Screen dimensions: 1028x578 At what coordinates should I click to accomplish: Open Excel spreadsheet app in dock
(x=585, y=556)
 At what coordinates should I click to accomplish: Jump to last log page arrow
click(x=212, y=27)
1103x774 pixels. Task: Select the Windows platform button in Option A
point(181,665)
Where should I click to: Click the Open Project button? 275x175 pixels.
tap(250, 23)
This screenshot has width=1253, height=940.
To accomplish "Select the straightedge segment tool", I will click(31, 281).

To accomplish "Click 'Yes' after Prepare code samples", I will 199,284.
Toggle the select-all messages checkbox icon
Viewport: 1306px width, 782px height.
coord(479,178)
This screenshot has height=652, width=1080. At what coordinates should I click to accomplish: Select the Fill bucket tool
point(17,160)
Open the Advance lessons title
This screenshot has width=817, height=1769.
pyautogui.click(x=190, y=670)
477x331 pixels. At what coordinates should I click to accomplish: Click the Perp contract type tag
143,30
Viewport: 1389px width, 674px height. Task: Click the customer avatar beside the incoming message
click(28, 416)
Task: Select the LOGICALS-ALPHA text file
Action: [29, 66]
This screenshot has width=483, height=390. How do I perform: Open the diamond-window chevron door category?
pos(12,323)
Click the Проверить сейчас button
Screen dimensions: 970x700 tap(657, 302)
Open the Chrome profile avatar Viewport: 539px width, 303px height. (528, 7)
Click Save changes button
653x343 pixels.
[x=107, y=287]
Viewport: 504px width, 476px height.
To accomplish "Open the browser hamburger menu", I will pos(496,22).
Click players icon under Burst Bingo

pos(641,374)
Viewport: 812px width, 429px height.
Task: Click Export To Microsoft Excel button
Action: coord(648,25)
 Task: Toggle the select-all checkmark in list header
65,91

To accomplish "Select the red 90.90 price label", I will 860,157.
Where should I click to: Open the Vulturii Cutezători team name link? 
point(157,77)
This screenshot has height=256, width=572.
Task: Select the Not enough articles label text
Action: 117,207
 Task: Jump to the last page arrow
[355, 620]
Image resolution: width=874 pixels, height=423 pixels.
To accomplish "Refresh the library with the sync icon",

» **BRIEF**
All of the material, start to finish, should be retyped exactly.

» **ANSWER SPACE**
Screen dimensions: 1028x578 At what coordinates should I click to accomplish: Open Excel spreadsheet app in dock
(x=585, y=556)
 At what coordinates should I click to accomplish: Jump to last log page arrow
click(x=212, y=27)
1103x774 pixels. Task: Select the Windows platform button in Option A
point(181,665)
Where should I click to: Click the Open Project button? 275x175 pixels.
tap(250, 23)
This screenshot has width=1253, height=940.
To accomplish "Select the straightedge segment tool", I will click(31, 281).

To accomplish "Click 'Yes' after Prepare code samples", I will 199,284.
Toggle the select-all messages checkbox icon
Viewport: 1306px width, 782px height.
coord(479,178)
This screenshot has height=652, width=1080. At what coordinates should I click to accomplish: Select the Fill bucket tool
point(17,160)
Open the Advance lessons title
This screenshot has width=817, height=1769.
pyautogui.click(x=190, y=670)
477x331 pixels. At what coordinates should I click to accomplish: Click the Perp contract type tag
143,30
Viewport: 1389px width, 674px height. Task: Click the customer avatar beside the incoming message
click(28, 416)
Task: Select the LOGICALS-ALPHA text file
Action: [29, 66]
This screenshot has width=483, height=390. How do I perform: Open the diamond-window chevron door category?
pos(12,323)
Click the Проверить сейчас button
Screen dimensions: 970x700 tap(657, 302)
Open the Chrome profile avatar Viewport: 539px width, 303px height. (528, 7)
Click Save changes button
653x343 pixels.
[x=107, y=287]
Viewport: 504px width, 476px height.
To accomplish "Open the browser hamburger menu", I will pos(496,22).
Click players icon under Burst Bingo

pos(641,374)
Viewport: 812px width, 429px height.
Task: Click Export To Microsoft Excel button
Action: coord(648,25)
 Task: Toggle the select-all checkmark in list header
65,91

To accomplish "Select the red 90.90 price label", I will 860,157.
Where should I click to: Open the Vulturii Cutezători team name link? 
point(157,77)
This screenshot has height=256, width=572.
Task: Select the Not enough articles label text
Action: 117,207
 Task: Jump to the last page arrow
[355, 620]
Image resolution: width=874 pixels, height=423 pixels.
To accomplish "Refresh the library with the sync icon",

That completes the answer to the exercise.